Not on Jim Buss’ life.
However, should interim owner James Dolan let it be known he would clear the decks and give Jackson full control, in writing, not the unauthentic autonomy verbally gifted Donnie Walsh, I think he might (the operative word) entertain the notion.
Keep in mind, Jackson, after leaving the Chicago Bulls following the 1997-98 championship season, turned down Red Holzman’s appeal to coach the Knicks. And I think we’re all aware Jackson would do anything within reason for his beloved mentor, post-playing career counselor and forever friend.
The awkwardly effective Jackson, who led the NBA in personal fouls (330) in 1975, was under Holzman’s two-titled influence for nine seasons. At the time of Red’s appeal, he was team president Dave Checketts’ treasured consultant.
Problem was, the Knicks weren’t especially special, and the clearly seduced Jackson already was in the process of sidling up to sirens Shaq and Kobe.
Carmelo Anthony and Amare Stoudemire don’t exactly remind me of those two, or, for that matter, arouse recollections of Michael Jordan and Scottie Pippen.
Hence, relocation from Phony-opolis to New York is stringently risk-reward. The guy already has as many coaching rings (11) as Red Auerbach, Red Holzman and Red Klotz combined.
Hell, even disgraced former (for 10 minutes) Notre Dame coach George O’Leary couldn’t embellish that resume.
Supposing Jackson came to Broadway and the Knicks won the Tony for the first time since he was there in very short pants (’73). Granted, it would be the tinsel on his tombstone, but is it really worth the peril of tarnishing his tiara?

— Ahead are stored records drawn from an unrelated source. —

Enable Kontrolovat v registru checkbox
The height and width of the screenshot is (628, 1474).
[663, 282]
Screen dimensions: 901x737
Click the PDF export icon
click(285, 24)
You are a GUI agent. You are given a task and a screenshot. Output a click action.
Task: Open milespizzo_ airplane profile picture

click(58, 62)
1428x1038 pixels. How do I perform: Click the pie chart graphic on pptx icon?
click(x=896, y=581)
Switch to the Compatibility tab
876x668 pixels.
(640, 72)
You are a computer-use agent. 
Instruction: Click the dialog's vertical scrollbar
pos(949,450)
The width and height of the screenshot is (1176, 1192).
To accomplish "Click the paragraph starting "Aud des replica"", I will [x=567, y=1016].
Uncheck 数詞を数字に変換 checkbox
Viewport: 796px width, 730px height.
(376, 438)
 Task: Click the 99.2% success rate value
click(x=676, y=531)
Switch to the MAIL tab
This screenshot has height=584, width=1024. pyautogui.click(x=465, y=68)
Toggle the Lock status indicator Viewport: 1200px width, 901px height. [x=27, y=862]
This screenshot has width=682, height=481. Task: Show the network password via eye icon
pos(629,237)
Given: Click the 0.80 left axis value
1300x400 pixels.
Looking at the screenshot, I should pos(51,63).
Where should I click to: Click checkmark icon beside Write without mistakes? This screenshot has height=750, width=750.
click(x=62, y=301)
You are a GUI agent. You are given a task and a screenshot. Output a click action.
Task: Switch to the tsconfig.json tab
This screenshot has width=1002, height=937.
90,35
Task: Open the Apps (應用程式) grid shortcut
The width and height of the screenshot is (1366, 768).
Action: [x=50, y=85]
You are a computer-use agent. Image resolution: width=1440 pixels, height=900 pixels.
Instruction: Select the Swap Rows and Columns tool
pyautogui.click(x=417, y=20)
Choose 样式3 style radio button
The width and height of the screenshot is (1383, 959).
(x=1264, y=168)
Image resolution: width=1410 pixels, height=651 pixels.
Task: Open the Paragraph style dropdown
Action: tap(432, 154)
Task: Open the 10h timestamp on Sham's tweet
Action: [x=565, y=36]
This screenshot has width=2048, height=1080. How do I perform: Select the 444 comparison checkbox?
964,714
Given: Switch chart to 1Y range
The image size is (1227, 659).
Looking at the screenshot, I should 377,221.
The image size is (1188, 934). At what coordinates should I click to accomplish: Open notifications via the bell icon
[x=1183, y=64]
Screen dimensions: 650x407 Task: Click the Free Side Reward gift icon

It would be like the Pope logging onto Career Builders and looking for an occupation upgrade.
If Jackson and his isosceles triangle hit town and failed to deliver the goods, he would be just like the countless others that succeeded Holzman, including Red himself.
Phil’s no fool; the mastermind only acts like one in commercials. He had the rarefied roster in Albany (Patroons), Chicago and L.A. Here, all that’s rolled off the assembly line is a mismatched mélange that occasionally gets out of its own way.
Meanwhile, what has Jackson done in the NBA lately?
Last I looked, his Lakers got swept by the Dallas Mavericks in the 2010-11 Western Conference semifinals. Buying books for your players only takes you so far.
Personally, I’ve had my Phil of Jackson. Eleven titles may qualify him as a Zen Master in the Land of Botoxic Waste, but that kind of stuff is target practice in New York.
This isn’t the “Head & Shoulders,” Tom Meschery-like power poet, pot-smoking, motorcycle-riding, midnight cowboy, hippie hoople from the late 1960s and ’70s.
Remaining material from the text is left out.